* SELECTED EXCERPT
= = = = =

Certain insiders of the Company participated in the Offering. For details of insider participation in the First Tranche, please see news release dated June 27, 2024. In connection with the Final Tranche, Crescat Portfolio Management LLC, an insider of the Company as it has ownership of, or control or direction over, directly or indirectly, securities of Barksdale carrying more than 10% of the voting rights attached to all the Company’s outstanding voting securities, purchased 6,666,667 Units. In addition, Rick Trotman, Chief Executive Officer and Director of Barksdale, purchased 118,317 Units. The participation by insiders in the Offering constitutes a “related party transaction” as defined under Multilateral Instrument 61-101 – Protection of Minority Security Holders in Special Transactions (“MI 61-101“). The Company is relying on the exemptions from the valuation and minority shareholder approval requirements of MI 61-101 contained in sections 5.5(a) and 5.7(1)(a) of MI 61-101, as neither the fair market value of the securities purchased by insiders, nor the consideration for the securities paid by such insiders, will exceed 25% of the Company’s market capitalization. The Company did not file a material change report in respect of the related party transaction at least 21 days before the closing of either the First Tranche or the Final Tranche, which the Company deems reasonable in the circumstances in order to complete the Offering in an expeditious manner. The Offering was unanimously approved by the Company’s board of directors.

= = = = =

* WRITTEN INSTRUCTION 1
In the passage on insider participation in Barksdale's offering, how many Units did Crescat Portfolio Management LLC purchase in the Final Tranche?
* WRITTEN INSTRUCTION 2
Continue the passage on insider participation in Barksdale's offering, starting after its last sentence.

* STORED DATA
= = = = =

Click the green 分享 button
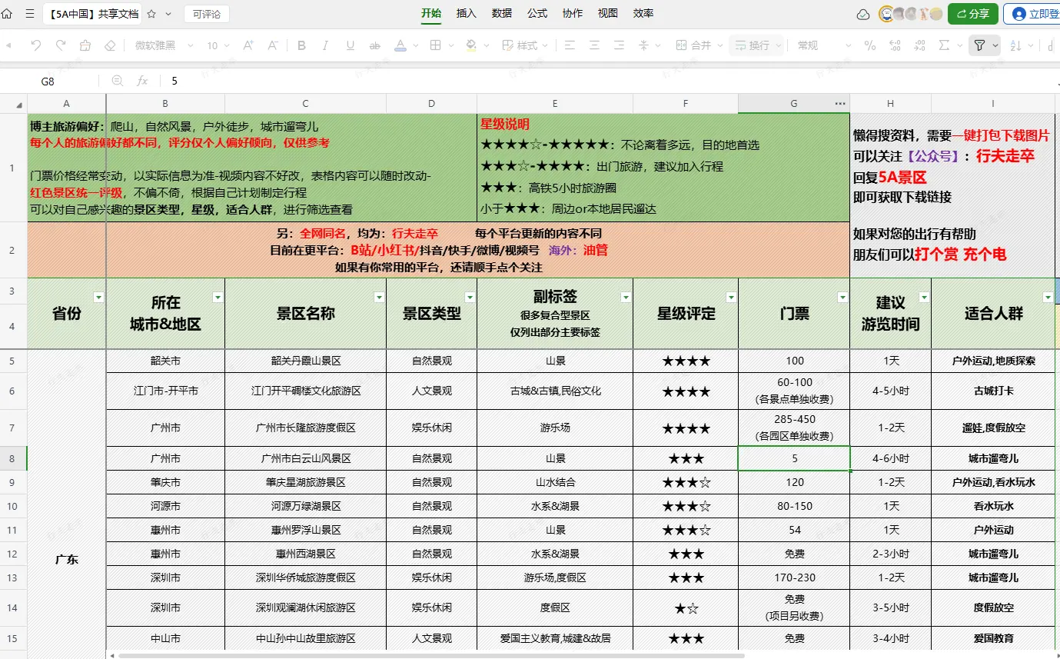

= = = = =

* RIGHT ANSWER 1
6,666,667 Units

* RIGHT ANSWER 2
Barksdale Resources Corp., a 2023 OTCQX BEST 50 Company, is a base metal exploration company headquartered in Vancouver, B.C., that is focused on the acquisition, exploration and advancement of highly prospective base metal projects in North America. Barksdale is currently advancing the Sunnyside copper-zinc-lead-silver project in the Patagonia mining district of southern Arizona, which hosts several significant porphyry copper deposits as well as the adjoining world-class Hermosa carbonate-replacement lead-zinc-silver deposit which is under construction by a major mining company.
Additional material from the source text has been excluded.